**EXERCISE**
Change every "Instruction:" in the data below to "Goal:" and write the lines out again with nothing else altered.

**DATA LINES**
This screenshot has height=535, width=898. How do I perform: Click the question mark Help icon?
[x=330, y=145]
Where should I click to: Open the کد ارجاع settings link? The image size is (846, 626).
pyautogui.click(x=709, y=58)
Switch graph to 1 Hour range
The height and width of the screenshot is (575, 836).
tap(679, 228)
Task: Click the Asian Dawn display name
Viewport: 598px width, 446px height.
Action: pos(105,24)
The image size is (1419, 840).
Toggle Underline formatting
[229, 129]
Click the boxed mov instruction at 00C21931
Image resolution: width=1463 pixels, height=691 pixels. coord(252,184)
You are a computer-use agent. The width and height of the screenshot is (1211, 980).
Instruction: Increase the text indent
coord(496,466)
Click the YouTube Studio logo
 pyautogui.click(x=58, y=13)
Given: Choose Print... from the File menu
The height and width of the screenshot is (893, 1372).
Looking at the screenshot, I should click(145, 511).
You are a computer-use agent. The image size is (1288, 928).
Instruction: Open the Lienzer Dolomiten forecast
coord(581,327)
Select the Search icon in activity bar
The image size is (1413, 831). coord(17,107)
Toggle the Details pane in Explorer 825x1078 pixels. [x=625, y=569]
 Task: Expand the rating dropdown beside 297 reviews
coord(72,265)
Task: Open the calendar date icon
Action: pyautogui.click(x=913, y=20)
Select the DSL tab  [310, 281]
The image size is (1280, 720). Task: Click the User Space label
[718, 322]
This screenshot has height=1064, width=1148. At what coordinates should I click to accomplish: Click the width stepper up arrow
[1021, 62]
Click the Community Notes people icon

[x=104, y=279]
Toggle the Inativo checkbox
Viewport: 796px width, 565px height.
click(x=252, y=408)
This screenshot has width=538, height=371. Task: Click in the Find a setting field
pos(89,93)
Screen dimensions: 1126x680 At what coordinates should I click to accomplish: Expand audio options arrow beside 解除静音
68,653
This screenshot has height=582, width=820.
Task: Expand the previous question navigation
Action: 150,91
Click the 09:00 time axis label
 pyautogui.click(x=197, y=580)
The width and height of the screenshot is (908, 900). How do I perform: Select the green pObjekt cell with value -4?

**FINISHED ANSWER**
This screenshot has height=535, width=898. How do I perform: Click the question mark Help icon?
[x=330, y=145]
Where should I click to: Open the کد ارجاع settings link? The image size is (846, 626).
pyautogui.click(x=709, y=58)
Switch graph to 1 Hour range
The height and width of the screenshot is (575, 836).
tap(679, 228)
Task: Click the Asian Dawn display name
Viewport: 598px width, 446px height.
Action: pos(105,24)
The image size is (1419, 840).
Toggle Underline formatting
[229, 129]
Click the boxed mov instruction at 00C21931
Image resolution: width=1463 pixels, height=691 pixels. coord(252,184)
You are a computer-use agent. The width and height of the screenshot is (1211, 980).
Goal: Increase the text indent
coord(496,466)
Click the YouTube Studio logo
 pyautogui.click(x=58, y=13)
Given: Choose Print... from the File menu
The height and width of the screenshot is (893, 1372).
Looking at the screenshot, I should click(145, 511).
You are a computer-use agent. The image size is (1288, 928).
Goal: Open the Lienzer Dolomiten forecast
coord(581,327)
Select the Search icon in activity bar
The image size is (1413, 831). coord(17,107)
Toggle the Details pane in Explorer 825x1078 pixels. [x=625, y=569]
 Task: Expand the rating dropdown beside 297 reviews
coord(72,265)
Task: Open the calendar date icon
Action: pyautogui.click(x=913, y=20)
Select the DSL tab  [310, 281]
The image size is (1280, 720). Task: Click the User Space label
[718, 322]
This screenshot has height=1064, width=1148. At what coordinates should I click to accomplish: Click the width stepper up arrow
[1021, 62]
Click the Community Notes people icon

[x=104, y=279]
Toggle the Inativo checkbox
Viewport: 796px width, 565px height.
click(x=252, y=408)
This screenshot has width=538, height=371. Task: Click in the Find a setting field
pos(89,93)
Screen dimensions: 1126x680 At what coordinates should I click to accomplish: Expand audio options arrow beside 解除静音
68,653
This screenshot has height=582, width=820.
Task: Expand the previous question navigation
Action: 150,91
Click the 09:00 time axis label
 pyautogui.click(x=197, y=580)
The width and height of the screenshot is (908, 900). How do I perform: Select the green pObjekt cell with value -4?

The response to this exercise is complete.